Hola, América es reflejo surreal de una cultura suicida, en cuya alma hueca todavía aúllan los ectoplasmas de los indios aniquilados y de los pioneros traicionados. Rica en paisajes apocalípticos, la novela da la razón a los ecofascistas que ven en el desierto el estado natural de nuestro planeta y consideran la vida humana como una especie de enfermedad. 

El día de la creación (1987)

Destinado a una remota región de África subsahariana, el doctor Mallory es un médico rural que pretende en vano detener el avance del desierto sacando agua de pozos en el lecho seco de un lago. Por casualidad, tras arrancar un viejo árbol para ampliar una pista de aterrizaje, un soldado a cargo de Mallory rompe un acuífero subterráneo que da forma a un nuevo río. En cuestión de semanas, lo que antes era un secarral se convierte en un frondoso bosque lleno de plantas, insectos y animales. 

Sin embargo, Mallory se siente humillado por la naturaleza y por ese río espontáneo que consiguió en un instante lo que él no logró en años, y que es fértil reflejo de su fracaso.
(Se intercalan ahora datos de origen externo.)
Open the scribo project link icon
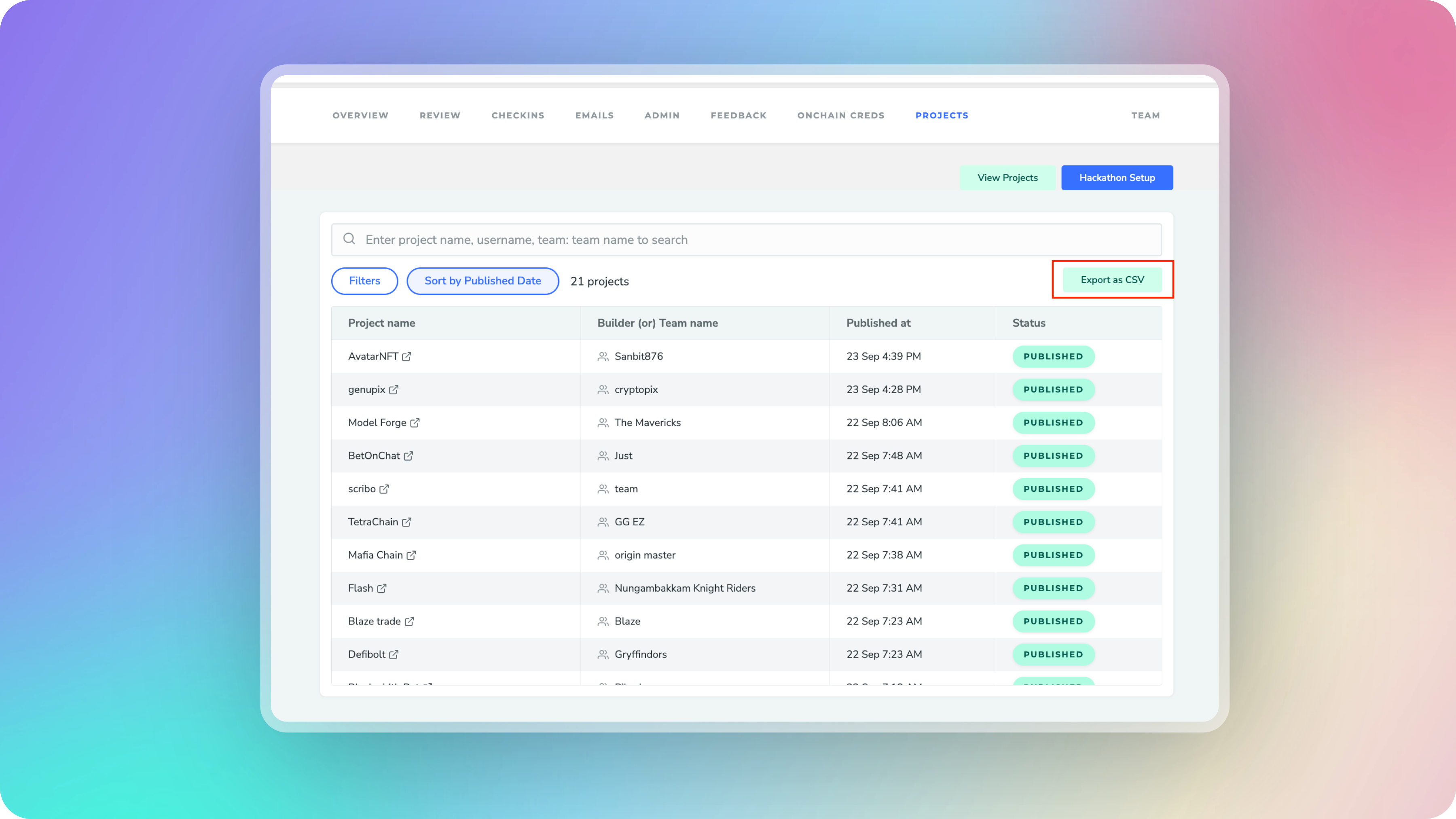Viewport: 1456px width, 819px height. click(384, 489)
Acompañado por una joven nativa, Mallory agarra una barca y emprende demencial un viaje río arriba para tratar de cegar las fuentes del río y devolver la región al desierto. Si la catástrofe no se produce, habrá que inventarla, parece decir la historia: la pulsión destructiva humana en toda su miseria y en todo su esplendor: «Ahora Dios existe, Mallory, es posible que vuelva usted al Edén para destruirlo, un mesías de la era de la televisión por cable».